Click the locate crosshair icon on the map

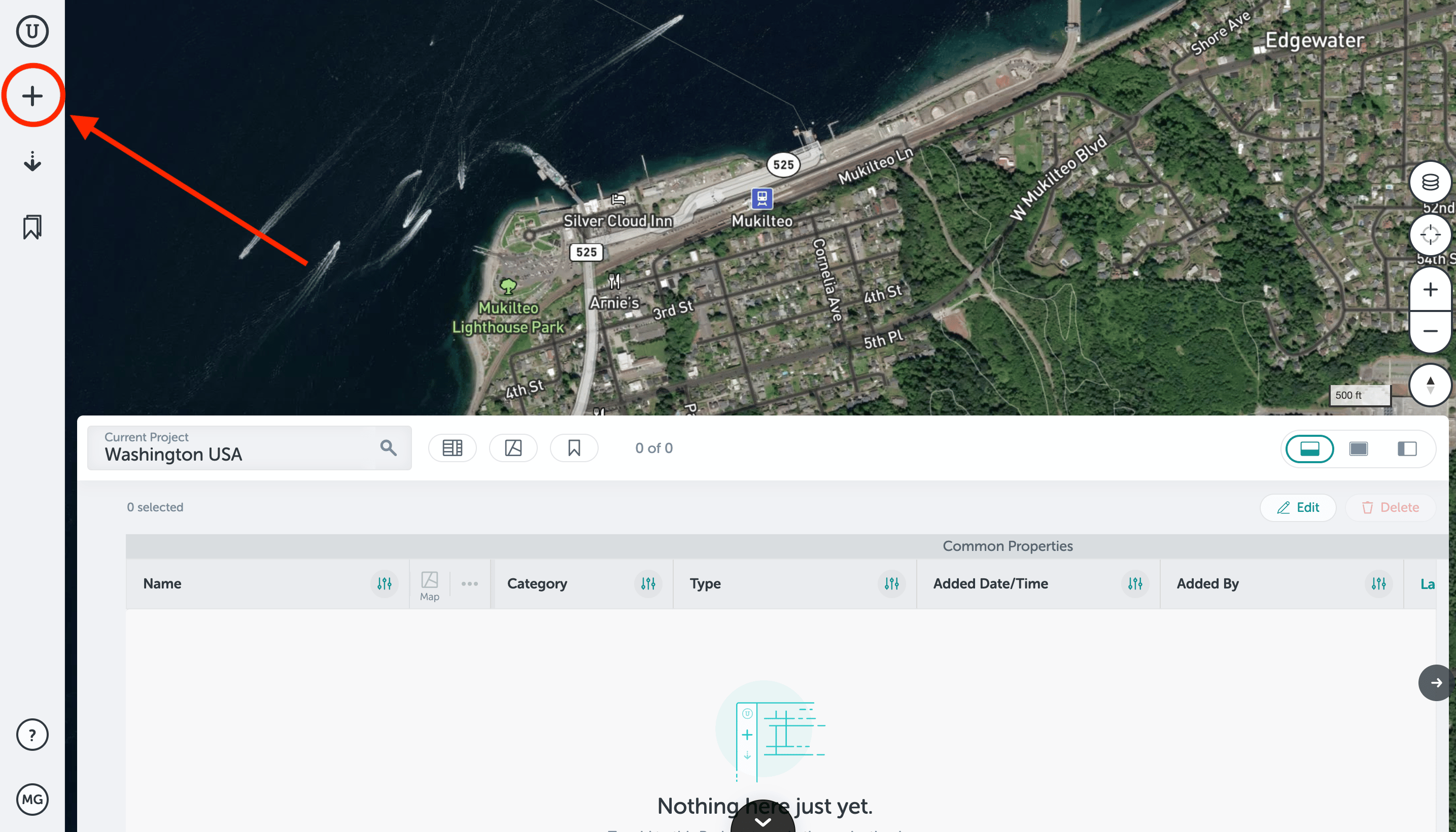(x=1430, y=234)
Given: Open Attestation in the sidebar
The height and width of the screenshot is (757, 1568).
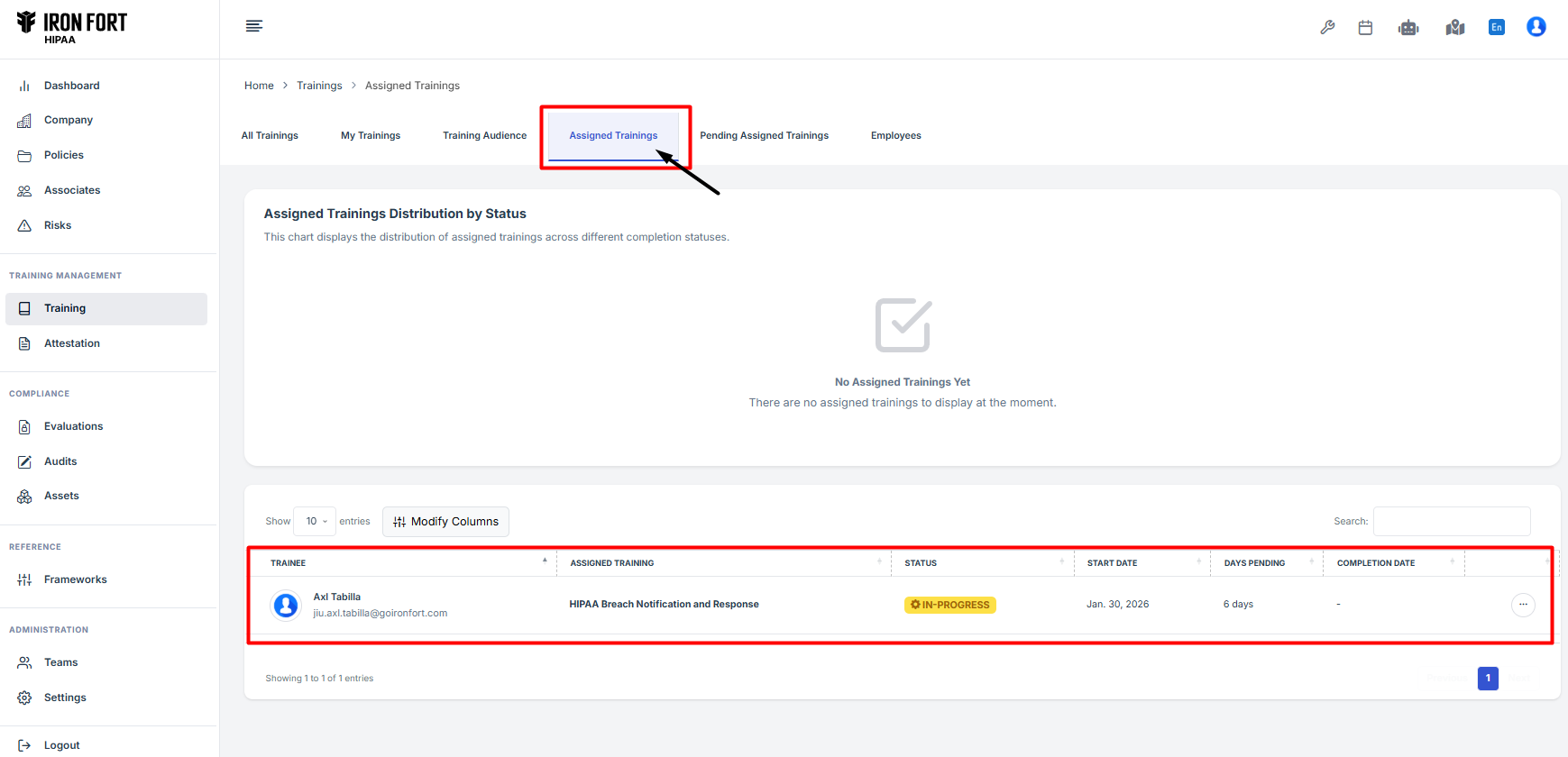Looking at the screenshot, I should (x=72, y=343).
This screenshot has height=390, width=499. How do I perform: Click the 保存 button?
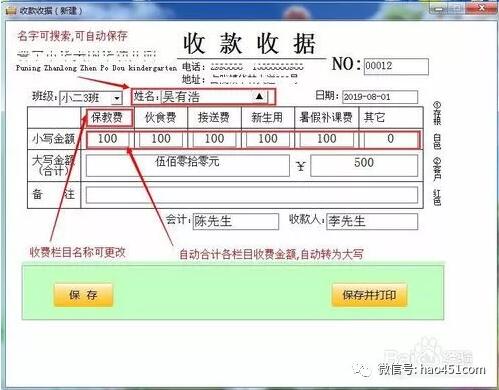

Task instructions
Rewrite the items above as a Markdown table with two columns, Row and Line, giving each line its row number and skipping blank lines. Leave the pictures out of the table.

The answer
| Row | Line |
|---|---|
| 1 | Click the locate crosshair icon on the map |
| 2 | (x=1430, y=234) |
| 3 | Given: Open Attestation in the sidebar |
| 4 | The height and width of the screenshot is (757, 1568). |
| 5 | Looking at the screenshot, I should (x=72, y=343). |
| 6 | This screenshot has height=390, width=499. How do I perform: Click the 保存 button? |